Mag eender welke aannemer bemalingen uitvoeren? Het antwoord is neen. Enkel gekeurde instanties mogen een bemaling uitvoeren, een zogenaamde Vlarel-gekeurd organisme, hier vindt u de erkenningslijst.

debietmeter verplicht en debiet bijhouden in een logboek

Een debietmeter is verplicht en deze moet voldoen aan de Vlarem II voorwaarden: Vlarem II verplicht de meterstanden van de oppomping minstens bij te houden in een logboek dat op elk ogenblik kan opgevraagd worden door de toezichthouders. U dient deze dus op de werf beschikbaar te hebben.
Tip: Neem dus voldoende marge in de berekening zodat u niet plots in de problemen komt met het debiet.
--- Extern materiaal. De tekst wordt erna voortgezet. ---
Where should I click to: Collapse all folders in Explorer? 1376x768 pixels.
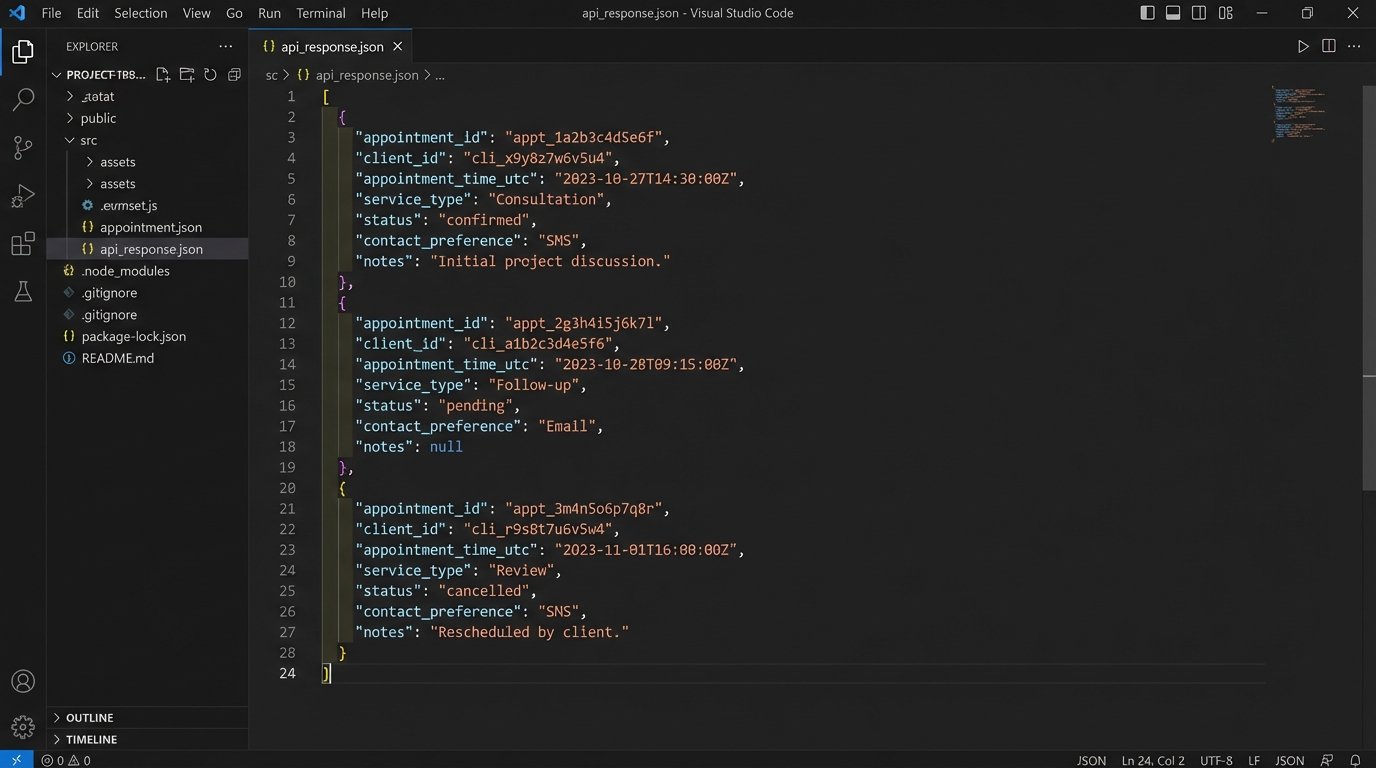(x=234, y=75)
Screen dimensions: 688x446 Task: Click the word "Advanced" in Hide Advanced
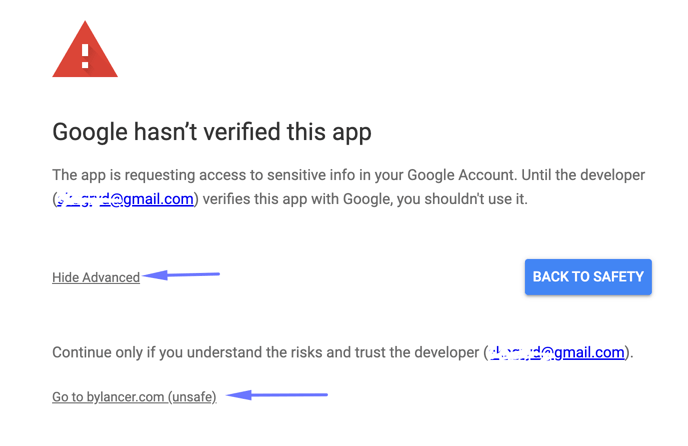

In Zoersel leggen we als bijzondere voorwaarde in de aktename van de melding of in de vergunning bijna altijd op dat het logboek (start- en einddebiet) van het opgepompte debiet moet meegedeeld worden.

Lees zeker de code van goede praktijk voor praktische tips!

gele affiche

U moet de werken altijd bekend te maken met een gele affiche. Vraag meer informatie hierover bij onze afdeling omgeving.

doorlooptijd

Bij bemalingen die onder de omgevingsmeldingen (klasse 3) vallen weet u 20 kalenderdagen nadat u het dossier heeft ingediend in het omgevingsloket (alle meldingen dienen verplicht digitaal te gebeuren) of u de bemaling mag uitvoeren of niet en onder welke voorwaarden. Wanneer er binnen de 20 kalenderdagen geen uitspraak is, dan wordt de bemaling geacht geakteerd te zijn en kan u starten met de werken zoals u ze gemeld heeft.

Het college kan in de aktename bijzondere milieuvoorwaarden opleggen. In Zoersel zijn er bijna altijd bijzondere milieuvoorwaarden die opgelegd worden bij bronbemalingen:

In deze bijzondere voorwaarden staan bijna altijd vermeld:

  • de plaats waar het bemalingswater mag en kan geloosd worden en/of waar zeker niet.
  • eventueel toelating geven voor gebruik van bemalingswater door derden, meestal wordt dan een opvangcontainer opgevangen. Voor een opvangcontainer met aftappunt kunt u met werfwater (werfwater.be) contact opnemen. Deze voorwaarde wordt opgelegd wanneer er technisch geen andere mogelijkheid is, dan te lozen op het riolering.
  • in woonwijken worden ook geluidsnormeringen opgelegd voor woongebied, en wanneer die niet gehaald worden dient men een akoestische omkasting van aan de pomp te voorzien,
  • eventuele maatregelen om het bomenbestand in de buurt van de bemaling te beschermen
  • het doorgeven van de meterstanden aan de toezichthouder
  • de start- en einddatum van de bemaling doorgeven.
  • eventuele extra voorwaarden

Lees deze bijzondere milieuvoorwaarden (oa. code van goede praktijk) steeds goed na, want ze niet naleven is een milieumisdrijf.

De klasse 2 inrichtingen die onder de omgevingsvergunning zijn complexe dossiers en kunt u best onder begeleiding van een gespecialiseerd studiebureau laten gebeuren.

U vraagt uw bronbemaling best mee aan met de omgevingsvergunning voor stedenbouwkundige handelingen (die u nodig hebt voor uw totale bouwproject). Dit gebeurt in het omgevingsloket.